What does a vote for an independent say about that independent’s voters’ views on how the country should be governed? Why does a TD who was voted unfit for office by his fellow parliamentarians continue to top the poll in his own constituency?

Whose job is it to tease these issues out? It is the media’s job to tease these issues out. Why don’t the media tease these issues out? The media defence is that these issues are not teased out because the public isn’t interested in teasing them out – that the public likes sausages but cares little about how sausages are made.

To which there are two responses. The first is that distinguishing between the public interest and what the public is interested in is meant to be a cardinal concern of a responsible media, not least when the primary media outlet, RTÉ, is a public-service broadcaster.

The other response is that the media has no problem in the world in featuring issues about which the public could care less, the recent climate emergency business being a case in point. Which is more important? Why not devote even half of the resources devoted to climate issues to electoral reform issues? It doesn’t make sense.

And here’s what makes least sense of all. This is another change election. The most seismic election in the history of this, or any other, state was in 2011.

Fianna Fáil, the party that ruled the state from three of every four years of the state’s existence, went from seventy-one seats to twenty as an outraged and furious electorate blamed them for everything that had gone wrong in the country since the 2008 global financial crash.

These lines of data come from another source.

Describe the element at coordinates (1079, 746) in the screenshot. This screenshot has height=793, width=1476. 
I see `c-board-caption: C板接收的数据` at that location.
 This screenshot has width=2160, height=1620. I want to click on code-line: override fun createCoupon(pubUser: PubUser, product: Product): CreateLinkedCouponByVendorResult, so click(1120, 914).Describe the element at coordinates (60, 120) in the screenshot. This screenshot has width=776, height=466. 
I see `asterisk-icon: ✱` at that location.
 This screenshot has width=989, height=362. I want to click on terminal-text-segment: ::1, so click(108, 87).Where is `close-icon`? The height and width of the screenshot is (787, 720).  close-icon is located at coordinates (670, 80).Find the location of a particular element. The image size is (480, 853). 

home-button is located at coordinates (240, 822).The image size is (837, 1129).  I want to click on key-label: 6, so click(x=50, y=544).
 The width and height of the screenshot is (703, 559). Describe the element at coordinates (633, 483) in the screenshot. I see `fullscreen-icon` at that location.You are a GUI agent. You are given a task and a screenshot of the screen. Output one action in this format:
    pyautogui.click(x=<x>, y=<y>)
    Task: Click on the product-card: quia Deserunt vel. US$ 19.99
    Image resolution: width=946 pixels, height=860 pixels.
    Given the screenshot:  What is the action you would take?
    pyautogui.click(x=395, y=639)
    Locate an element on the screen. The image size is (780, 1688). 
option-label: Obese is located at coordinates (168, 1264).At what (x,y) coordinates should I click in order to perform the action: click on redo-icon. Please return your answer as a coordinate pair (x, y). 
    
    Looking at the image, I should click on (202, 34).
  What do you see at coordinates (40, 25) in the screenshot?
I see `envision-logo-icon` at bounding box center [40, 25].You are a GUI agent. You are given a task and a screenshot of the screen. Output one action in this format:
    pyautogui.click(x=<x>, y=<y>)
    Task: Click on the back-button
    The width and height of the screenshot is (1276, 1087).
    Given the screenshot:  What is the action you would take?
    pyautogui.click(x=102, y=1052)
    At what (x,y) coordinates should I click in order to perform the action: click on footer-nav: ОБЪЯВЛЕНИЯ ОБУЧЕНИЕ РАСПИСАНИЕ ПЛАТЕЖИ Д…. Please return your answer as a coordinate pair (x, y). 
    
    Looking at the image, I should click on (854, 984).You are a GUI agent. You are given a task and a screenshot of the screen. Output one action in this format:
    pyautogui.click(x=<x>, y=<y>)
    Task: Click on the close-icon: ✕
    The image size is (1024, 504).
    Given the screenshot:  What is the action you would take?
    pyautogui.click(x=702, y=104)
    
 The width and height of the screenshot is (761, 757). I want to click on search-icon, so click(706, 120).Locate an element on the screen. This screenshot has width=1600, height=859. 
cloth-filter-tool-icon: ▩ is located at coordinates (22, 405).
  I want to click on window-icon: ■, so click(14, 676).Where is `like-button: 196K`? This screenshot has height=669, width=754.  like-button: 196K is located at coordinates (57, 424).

And now, nine years later, Fianna Fáil will be back in power. They won’t have seventy-one seats, but they look good for sixty, give or take. How has that happened? Was the crash as bad as it was made out to be? If it wasn’t, why did the people get the impression that it was?

Either the media made fools of themselves by saying the crash was going to be far worse than it was, or else Ireland, that dear little island of green, has pulled off a bigger economic miracle than West Germany pulled off in the 1950s. Which is it? How did it happen? Who is to praise? Who is to blame? And where do I go to read about it?

You may think the answers to these questions – just how bad was the crash? How did we recover? Have we recovered at all, or are we simply on the batter again and there’s an even worse hangover waiting around the turn? - would be front and centre in the election campaign, with politicians and pundits making cases pro and con different interpretations of recent history.

You would be wrong. These have not been issues in the campaign. At all. And it’s going to be change elections all the way to the horizon and the nation going around in ever-decreasing circles until we start asking ourselves these questions, and paying attention to the answers.